It was lucky for us that the 4 hour journey to Damascus only cost $5. Bus travel in Syria is not expensive, but it appears as such in comparison with the dirt cheap cost of second class rail travel.
I do not care about the quality of service on buses and trains, as I only fall asleep on them and look out the window. If I can get a seat to myself I am happy with any quality of service. But many countries go to great lengths to make sure that bus travel is luxurious. Syria is one of these countries.

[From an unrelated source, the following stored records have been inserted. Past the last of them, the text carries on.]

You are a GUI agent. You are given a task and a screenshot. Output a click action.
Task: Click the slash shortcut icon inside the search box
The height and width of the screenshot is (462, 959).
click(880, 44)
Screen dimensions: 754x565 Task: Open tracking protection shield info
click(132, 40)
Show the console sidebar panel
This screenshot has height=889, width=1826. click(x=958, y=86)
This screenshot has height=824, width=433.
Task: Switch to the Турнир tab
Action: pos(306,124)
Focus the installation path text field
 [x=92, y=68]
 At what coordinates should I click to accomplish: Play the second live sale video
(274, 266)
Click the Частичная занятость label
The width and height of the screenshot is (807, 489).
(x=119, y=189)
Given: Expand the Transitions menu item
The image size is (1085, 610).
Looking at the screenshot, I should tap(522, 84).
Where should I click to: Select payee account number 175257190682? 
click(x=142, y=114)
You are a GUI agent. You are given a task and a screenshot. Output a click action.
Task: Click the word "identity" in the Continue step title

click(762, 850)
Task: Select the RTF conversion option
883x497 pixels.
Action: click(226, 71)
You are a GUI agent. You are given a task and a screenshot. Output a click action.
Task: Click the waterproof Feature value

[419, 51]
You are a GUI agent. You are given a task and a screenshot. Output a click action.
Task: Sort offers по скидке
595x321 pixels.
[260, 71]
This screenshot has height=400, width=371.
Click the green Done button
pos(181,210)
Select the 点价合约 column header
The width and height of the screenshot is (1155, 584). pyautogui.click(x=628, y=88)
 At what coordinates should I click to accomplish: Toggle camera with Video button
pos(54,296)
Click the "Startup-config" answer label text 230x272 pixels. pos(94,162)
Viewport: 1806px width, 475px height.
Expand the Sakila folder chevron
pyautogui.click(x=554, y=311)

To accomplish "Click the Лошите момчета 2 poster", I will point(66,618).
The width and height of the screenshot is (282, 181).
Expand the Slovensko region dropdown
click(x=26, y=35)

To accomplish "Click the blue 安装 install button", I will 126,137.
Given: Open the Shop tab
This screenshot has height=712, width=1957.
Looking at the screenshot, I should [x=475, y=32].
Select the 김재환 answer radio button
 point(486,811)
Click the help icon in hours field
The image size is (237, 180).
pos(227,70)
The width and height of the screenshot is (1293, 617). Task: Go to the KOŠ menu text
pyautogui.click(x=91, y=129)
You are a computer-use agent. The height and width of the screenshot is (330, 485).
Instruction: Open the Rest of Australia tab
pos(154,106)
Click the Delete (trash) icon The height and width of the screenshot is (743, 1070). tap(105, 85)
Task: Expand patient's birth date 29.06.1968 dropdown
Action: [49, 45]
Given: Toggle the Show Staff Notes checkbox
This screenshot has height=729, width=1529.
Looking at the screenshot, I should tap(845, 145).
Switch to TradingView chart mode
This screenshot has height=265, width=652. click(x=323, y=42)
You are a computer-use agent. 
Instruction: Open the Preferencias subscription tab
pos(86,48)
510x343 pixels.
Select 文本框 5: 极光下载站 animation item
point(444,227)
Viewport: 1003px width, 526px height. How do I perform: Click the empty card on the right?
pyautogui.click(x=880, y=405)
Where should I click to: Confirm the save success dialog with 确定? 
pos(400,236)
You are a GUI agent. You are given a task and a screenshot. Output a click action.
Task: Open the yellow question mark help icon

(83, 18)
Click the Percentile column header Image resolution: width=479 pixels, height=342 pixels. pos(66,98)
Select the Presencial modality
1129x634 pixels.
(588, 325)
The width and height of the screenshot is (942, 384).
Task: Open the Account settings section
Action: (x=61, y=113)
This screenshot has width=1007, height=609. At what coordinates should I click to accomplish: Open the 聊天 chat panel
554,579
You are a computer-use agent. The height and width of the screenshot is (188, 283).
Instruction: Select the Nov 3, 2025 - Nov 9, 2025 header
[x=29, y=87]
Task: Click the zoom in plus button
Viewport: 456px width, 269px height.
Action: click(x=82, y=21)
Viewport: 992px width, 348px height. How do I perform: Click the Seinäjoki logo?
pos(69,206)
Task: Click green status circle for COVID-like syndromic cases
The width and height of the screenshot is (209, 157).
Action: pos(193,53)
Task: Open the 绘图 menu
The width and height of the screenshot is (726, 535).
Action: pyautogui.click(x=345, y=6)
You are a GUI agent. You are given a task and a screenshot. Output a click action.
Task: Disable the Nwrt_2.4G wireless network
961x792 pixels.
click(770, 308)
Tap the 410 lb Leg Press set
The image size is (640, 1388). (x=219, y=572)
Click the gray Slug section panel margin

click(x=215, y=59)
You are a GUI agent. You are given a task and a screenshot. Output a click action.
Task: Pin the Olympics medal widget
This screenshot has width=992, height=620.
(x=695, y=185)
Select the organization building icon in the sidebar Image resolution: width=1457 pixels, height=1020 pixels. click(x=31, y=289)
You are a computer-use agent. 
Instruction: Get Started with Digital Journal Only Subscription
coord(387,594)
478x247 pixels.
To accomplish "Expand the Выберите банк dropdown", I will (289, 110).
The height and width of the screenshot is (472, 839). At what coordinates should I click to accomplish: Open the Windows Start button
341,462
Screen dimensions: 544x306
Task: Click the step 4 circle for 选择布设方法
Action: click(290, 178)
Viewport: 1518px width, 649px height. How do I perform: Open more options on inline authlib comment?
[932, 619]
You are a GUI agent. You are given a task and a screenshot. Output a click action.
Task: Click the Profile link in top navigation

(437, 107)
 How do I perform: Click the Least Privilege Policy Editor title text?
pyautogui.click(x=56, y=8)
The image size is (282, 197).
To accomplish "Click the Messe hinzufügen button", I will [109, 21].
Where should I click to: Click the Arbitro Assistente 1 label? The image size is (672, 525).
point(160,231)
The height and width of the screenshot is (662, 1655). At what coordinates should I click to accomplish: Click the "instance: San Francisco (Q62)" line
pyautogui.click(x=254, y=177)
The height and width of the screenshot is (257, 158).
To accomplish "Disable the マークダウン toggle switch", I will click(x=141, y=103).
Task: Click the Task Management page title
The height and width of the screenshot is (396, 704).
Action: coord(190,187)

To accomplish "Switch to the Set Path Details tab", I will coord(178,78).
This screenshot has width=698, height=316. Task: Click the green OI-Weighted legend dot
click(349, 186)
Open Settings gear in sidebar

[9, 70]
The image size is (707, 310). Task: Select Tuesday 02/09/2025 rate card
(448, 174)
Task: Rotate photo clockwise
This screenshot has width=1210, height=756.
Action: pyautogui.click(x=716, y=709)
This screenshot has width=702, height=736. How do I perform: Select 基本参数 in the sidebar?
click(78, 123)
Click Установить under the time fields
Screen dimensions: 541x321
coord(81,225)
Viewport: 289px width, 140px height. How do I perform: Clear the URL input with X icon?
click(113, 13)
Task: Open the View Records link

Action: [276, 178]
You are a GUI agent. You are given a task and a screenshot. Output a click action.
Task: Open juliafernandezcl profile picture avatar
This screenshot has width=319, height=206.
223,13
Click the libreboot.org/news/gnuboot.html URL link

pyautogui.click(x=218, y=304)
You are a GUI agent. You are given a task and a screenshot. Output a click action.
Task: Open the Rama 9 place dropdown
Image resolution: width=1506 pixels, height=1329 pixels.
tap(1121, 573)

Pulling out of run down, shack like stations are beautiful, top-notch Pullman buses. Coming from the USA, I equate bus travel with Greyhound – which means that I never have very high expectations. If I take a bus abroad that is better than Greyhound then I smile at the luxury of it. It is a good thing for me that Greyhound provides the worst service of any bus line I have ever used before. I have taken buses in 45 foreign countries, and all forty five of these have just about offered better service than the lowly Greyhound.
There is a reason why people in the USA refer to taking the Greyhound bus as “shame dogging it.”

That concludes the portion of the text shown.